Appropriate methodologies
The multiple methodological issues faced by studies of non-pharmacological interventions have been discussed elsewhere (Cohen-Mansfield et al., Reference Cohen-Mansfield, Buckwalter, Beattie, Rose, Neville and Kolanowski2014). The study of a visual arts program (Windle et al., Reference Windle2017) is a good example of a convincing mixed methods, multiple measures, multisite study. It is important that real-life clinical interventions be included in our literature and reviews, as their inclusion is more likely to lead to large implementation programs. The inclusion of all types of designs is also a strength of Morrin et al. (Reference Morrin, Fang, Servant, Aarsland and Rajkumar2017)’s review. In contrast, reviews that include only RCTs limit the understanding of the available information concerning non-pharmacological interventions.

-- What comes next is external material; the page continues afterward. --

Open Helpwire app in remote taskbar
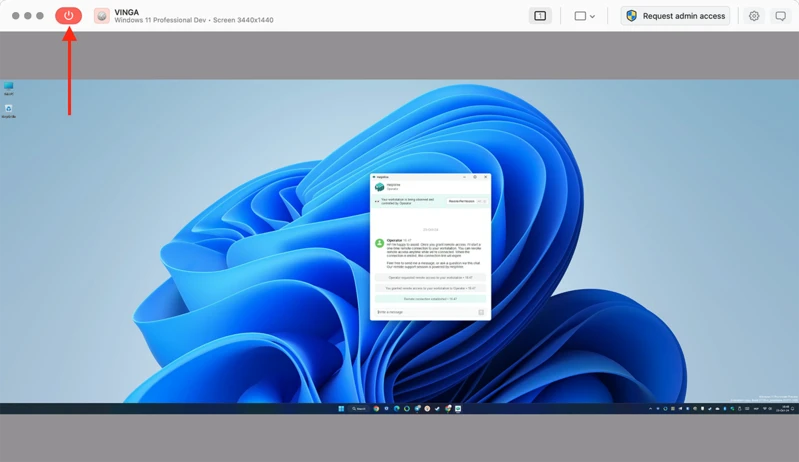 click(458, 409)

There is a great need for research on non-pharmacological interventions for persons with dementia. We need to expand the toolkit of interventions, to clarify how to optimize the match between person, behavioral symptom, need, and intervention, and to find ways to promote actual implementation of research findings into different residential settings. In order to move this agenda forward, researchers need to demonstrate more flexibility as well as more rigor. Multiple types of research designs may maximize clinical opportunities. Thus, researchers need to optimize research designs to specific settings, interventions, and budgets. At present, non-pharmacological interventions are like “orphan drugs” in that there are no organizations with a commercial incentive to invest large sums in testing them. Therefore, we need to use all opportunities to examine new approaches. Furthermore, the researcher needs to exercise much thoughtfulness in planning the study. Often the label of an assessment does not convey its full content or limitations; different assessments may be more or less appropriate for different stages of dementia; and different methods of administering an intervention may maximize its benefit for persons at different stages of dementia or from different cultural backgrounds.
The basic study of non-pharmacological interventions for persons with dementia is still in its early stages. We therefore look to our authors and the readership to pursue studies that will use this opportunity to enhance the quality of life of persons with dementia and their caregivers.